Attempt 1 at an object system

Attempt 1 at an object system
by on (#152662)
I've been working on making an object system that can work with what I have in mind for a game engine.

  • 6 sprites are reserved for the player (2x3 sprites)
  • 3 sprites are reserved for the player's weapon (Which hasn't been implemented yet)
  • Right now I've made it so that there can be at most 3 2x2 sprite Enemy objects in a screen. I could change this, but I think it's enough for the type of game I have in mind (Which is focused more on exploration rather than constant action.)
  • The rest of the sprites can be used for everything else; enemy projectiles, powerups, etc. (Which also haven't been implemented yet)
  • There's no animation right now. I decided that I should make the object system first and have a seperate system for animation, and trying to make both at the same time would unnecessarily complicate things.
  • Chr ROM

Any thoughts, feedback, or input on my design would be appreciated, I'd like to know if I'm taking the right approach, if something could be improved/optimized/etc. I tried to comment all the subroutines and variables to make it easy to understand, but if there's anything cryptic, I'd be happy to explain it.

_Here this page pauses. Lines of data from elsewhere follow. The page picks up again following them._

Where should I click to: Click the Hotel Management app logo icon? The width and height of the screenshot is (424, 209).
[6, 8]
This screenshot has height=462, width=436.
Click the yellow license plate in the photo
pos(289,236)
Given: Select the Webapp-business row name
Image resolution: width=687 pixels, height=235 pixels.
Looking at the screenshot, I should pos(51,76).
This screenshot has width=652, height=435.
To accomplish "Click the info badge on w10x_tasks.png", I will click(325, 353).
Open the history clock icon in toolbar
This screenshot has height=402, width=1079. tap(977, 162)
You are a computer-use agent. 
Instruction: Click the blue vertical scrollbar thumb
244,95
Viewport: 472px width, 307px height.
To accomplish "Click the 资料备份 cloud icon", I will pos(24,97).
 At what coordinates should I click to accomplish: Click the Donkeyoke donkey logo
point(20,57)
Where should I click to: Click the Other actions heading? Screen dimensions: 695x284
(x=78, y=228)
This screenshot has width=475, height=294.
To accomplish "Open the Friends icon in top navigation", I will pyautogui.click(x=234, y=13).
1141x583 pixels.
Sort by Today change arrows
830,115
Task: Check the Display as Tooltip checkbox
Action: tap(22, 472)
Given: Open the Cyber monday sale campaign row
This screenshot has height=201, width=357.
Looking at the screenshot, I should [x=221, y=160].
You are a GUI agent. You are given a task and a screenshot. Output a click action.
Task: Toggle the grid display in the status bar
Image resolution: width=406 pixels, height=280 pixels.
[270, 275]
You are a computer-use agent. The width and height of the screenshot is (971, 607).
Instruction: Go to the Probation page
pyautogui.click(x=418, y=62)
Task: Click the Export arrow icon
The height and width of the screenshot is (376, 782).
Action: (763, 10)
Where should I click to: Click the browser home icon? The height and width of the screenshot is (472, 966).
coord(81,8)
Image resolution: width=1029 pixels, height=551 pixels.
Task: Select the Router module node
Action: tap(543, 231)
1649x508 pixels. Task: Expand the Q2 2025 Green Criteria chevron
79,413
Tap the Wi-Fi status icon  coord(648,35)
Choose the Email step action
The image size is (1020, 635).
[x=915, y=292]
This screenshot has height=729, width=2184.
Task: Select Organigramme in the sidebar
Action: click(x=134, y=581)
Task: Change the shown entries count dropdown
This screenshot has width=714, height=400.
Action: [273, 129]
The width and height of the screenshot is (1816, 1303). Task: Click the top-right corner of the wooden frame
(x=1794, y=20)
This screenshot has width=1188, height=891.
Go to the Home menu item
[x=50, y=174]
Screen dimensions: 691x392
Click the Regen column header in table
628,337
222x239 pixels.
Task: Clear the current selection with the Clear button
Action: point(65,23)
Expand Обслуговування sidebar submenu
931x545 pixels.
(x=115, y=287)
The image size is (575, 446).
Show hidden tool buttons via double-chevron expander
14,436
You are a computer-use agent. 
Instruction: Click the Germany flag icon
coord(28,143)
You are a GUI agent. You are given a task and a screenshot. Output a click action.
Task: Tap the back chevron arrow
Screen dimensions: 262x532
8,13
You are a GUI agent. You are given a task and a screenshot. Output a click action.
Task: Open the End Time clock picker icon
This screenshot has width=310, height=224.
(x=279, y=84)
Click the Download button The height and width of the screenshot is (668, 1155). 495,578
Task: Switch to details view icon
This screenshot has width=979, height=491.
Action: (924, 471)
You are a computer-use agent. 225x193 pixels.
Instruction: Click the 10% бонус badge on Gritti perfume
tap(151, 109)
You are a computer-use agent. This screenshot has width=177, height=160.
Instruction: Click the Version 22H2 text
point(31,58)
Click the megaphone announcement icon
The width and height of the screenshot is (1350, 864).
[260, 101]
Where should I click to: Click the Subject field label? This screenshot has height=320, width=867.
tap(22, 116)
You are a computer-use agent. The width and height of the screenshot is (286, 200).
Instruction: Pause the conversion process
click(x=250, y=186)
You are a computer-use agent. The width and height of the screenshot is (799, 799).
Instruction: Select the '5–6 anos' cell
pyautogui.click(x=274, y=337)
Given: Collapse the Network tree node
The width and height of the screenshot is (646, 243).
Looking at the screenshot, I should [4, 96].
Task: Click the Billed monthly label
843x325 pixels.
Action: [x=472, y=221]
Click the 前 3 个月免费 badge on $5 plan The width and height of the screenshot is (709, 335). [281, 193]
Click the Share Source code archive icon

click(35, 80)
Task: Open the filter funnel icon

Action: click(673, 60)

Re: Attempt 1 at an object system
by on (#152710)
Hardcoding objects to OAM locations is not a good practice, unless the game is really simple and you're sure there will never be more than 8 sprites in a scanline. If the player and his weapon (which use the highest priority sprites) and a few enemies end up in the same scanlines, some enemies might disappear completely. Also, the way in which you use several big routines to handle the sprites of the different types of objects is a little clumsy.

The recommend way to use the OAM is to fill it differently every frame, so that the priorities of the sprites change every time, causing objects on the screen to flicker when there are too many on the screen, instead of some objects disappearing completely. So I recommend you stop using these hardcoded labels at $0200-$02FF, and start using indexed addressing to output sprites to that region, starting fresh every frame. The actual "randomization" algorithm you're going to use to cycle the OAM positions can vary a lot, most people play with the possibilities a bit before deciding on a particular solution. One common technique is to start outputting sprites at a random position in the OAM, and advance a prime number of spaces (such as 17) after each sprite, wrapping around when the index goes beyond 255.

Indexed addressing allows you to read data from an indexed object, and output sprites to indexed OAM positions, meaning you only need one (admitedly big) routine to read from any object and write to any OAM position, instead of several routines.